TASK INSTRUCTIONS
Starting at the line containing "936x428 pixels." and ending at the line containing "coord(356,30)", rewrite every line of the listing, requests included, multiplying each coordinate in the answers by 2.35 and rounding to whole numbers with halves going up. Leave every other number unchanged.

++++++++++

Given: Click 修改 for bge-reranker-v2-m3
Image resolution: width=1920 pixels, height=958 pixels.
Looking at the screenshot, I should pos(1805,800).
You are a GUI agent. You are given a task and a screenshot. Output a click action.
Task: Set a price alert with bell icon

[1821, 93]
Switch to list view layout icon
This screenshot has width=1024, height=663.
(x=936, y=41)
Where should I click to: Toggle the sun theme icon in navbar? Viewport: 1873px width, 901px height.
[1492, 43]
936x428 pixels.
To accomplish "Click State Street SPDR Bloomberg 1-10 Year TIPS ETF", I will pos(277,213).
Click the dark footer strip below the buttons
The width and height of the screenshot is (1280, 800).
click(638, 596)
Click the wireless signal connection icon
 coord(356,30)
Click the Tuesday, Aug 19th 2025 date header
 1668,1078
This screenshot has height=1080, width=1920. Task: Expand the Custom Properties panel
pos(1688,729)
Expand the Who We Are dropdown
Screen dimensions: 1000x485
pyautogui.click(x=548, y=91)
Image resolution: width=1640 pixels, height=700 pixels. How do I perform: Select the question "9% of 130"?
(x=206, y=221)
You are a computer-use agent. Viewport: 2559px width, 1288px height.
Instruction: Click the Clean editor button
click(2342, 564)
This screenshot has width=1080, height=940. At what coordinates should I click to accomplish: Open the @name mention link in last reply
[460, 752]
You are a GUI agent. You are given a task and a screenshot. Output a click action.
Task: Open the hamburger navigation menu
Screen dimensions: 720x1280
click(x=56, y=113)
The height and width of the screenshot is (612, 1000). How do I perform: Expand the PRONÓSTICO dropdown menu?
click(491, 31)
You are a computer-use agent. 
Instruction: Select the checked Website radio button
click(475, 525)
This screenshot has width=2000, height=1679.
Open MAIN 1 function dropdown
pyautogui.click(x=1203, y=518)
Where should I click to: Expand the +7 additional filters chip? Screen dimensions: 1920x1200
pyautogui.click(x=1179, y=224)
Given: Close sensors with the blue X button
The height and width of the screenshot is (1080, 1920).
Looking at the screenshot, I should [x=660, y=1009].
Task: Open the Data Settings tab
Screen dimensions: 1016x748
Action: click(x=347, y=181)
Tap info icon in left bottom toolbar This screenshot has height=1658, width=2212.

++++++++++

RESPONSE
936x428 pixels.
To accomplish "Click State Street SPDR Bloomberg 1-10 Year TIPS ETF", I will pos(651,501).
Click the dark footer strip below the buttons
The width and height of the screenshot is (1280, 800).
click(1499, 1401)
Click the wireless signal connection icon
 coord(837,71)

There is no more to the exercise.